My data are as follows:
year group date
2019 A 2019-07-15
2019 A 2019-07-25
2019 A 2019-08-01
2019 B 2019-07-15
2019 B 2019-07-30
2020 A 2020-08-01
2020 A 2020-08-03
2020 B 2020-08-01
2020 B 2020-08-20
2020 B 2020-08-25
I would like to calculate the mean number of days between dates per year per group. I have tried the following code and receive the following error:
data_meandays <- data %>%
group_by(year, group)%>%
mutate(Difference = date - lag(date)) %>%
summarize(mean_time = mean(Difference, na.rm=TRUE))

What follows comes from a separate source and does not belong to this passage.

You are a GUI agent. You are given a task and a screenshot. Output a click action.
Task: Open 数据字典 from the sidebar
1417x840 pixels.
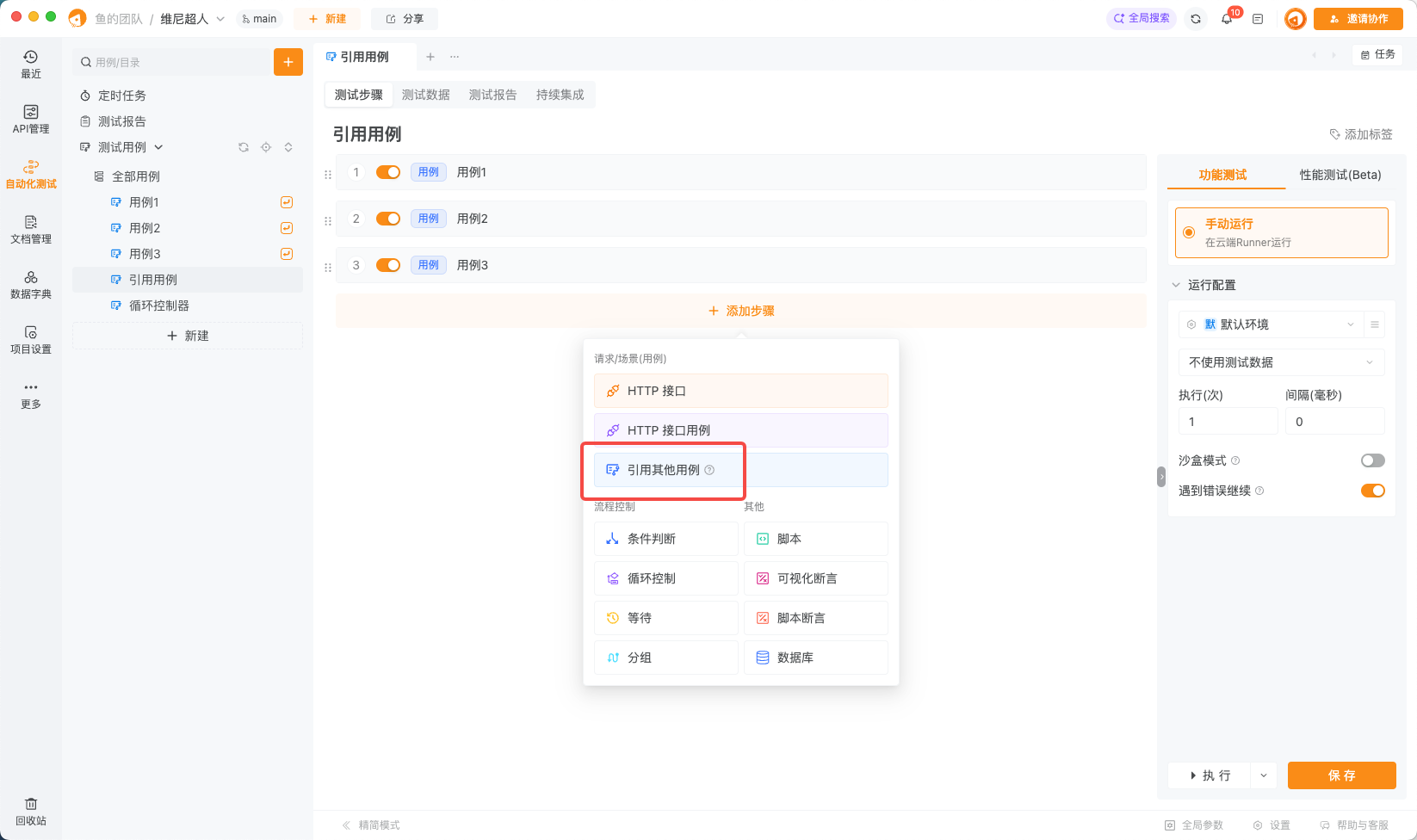click(x=31, y=285)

Error in date - lag(date) :
non-numeric argument to binary operator
The class of my date column is Date.
Thank you in advance!
CodePudding user response:
The error occurred because the date column is character and not Date class. We need to convert to Date class before doing the difference
library(dplyr)
data %>%
mutate(date = as.Date(date)) %>%
group_by(year, group) %>%
mutate(Difference = date - lag(date)) %>%
summarize(mean_time = mean(Difference, na.rm=TRUE), .groups = 'drop')
-output
# A tibble: 4 × 3
year group mean_time
<int> <chr> <drtn>
1 2019 A 8.5 days
2 2019 B 15.0 days
3 2020 A 2.0 days
4 2020 B 12.0 days
NOTE: the output from the difference between dates are difftime objects. If we want to convert to numeric class, it would be as.numeric applied on the column
The OP's error can be reproduced if we don't convert to Date class
data %>%
group_by(year, group)%>%
mutate(Difference = date - lag(date)) %>%
summarize(mean_time = mean(Difference, na.rm=TRUE))
Error in
mutate(): ! Problem while computingDifference = date - lag(date). ℹ The error occurred in group 1: year = 2019, group = "A". Caused by error indate - lag(date): ! non-numeric argument to binary operator Runrlang::last_error()to see where the error occurred
data
data <- structure(list(year = c(2019L, 2019L, 2019L, 2019L, 2019L, 2020L,
2020L, 2020L, 2020L, 2020L), group = c("A", "A", "A", "B", "B",
"A", "A", "B", "B", "B"), date = c("2019-07-15", "2019-07-25",
"2019-08-01", "2019-07-15", "2019-07-30", "2020-08-01", "2020-08-03",
"2020-08-01", "2020-08-20", "2020-08-25")),
class = "data.frame", row.names = c(NA,
-10L))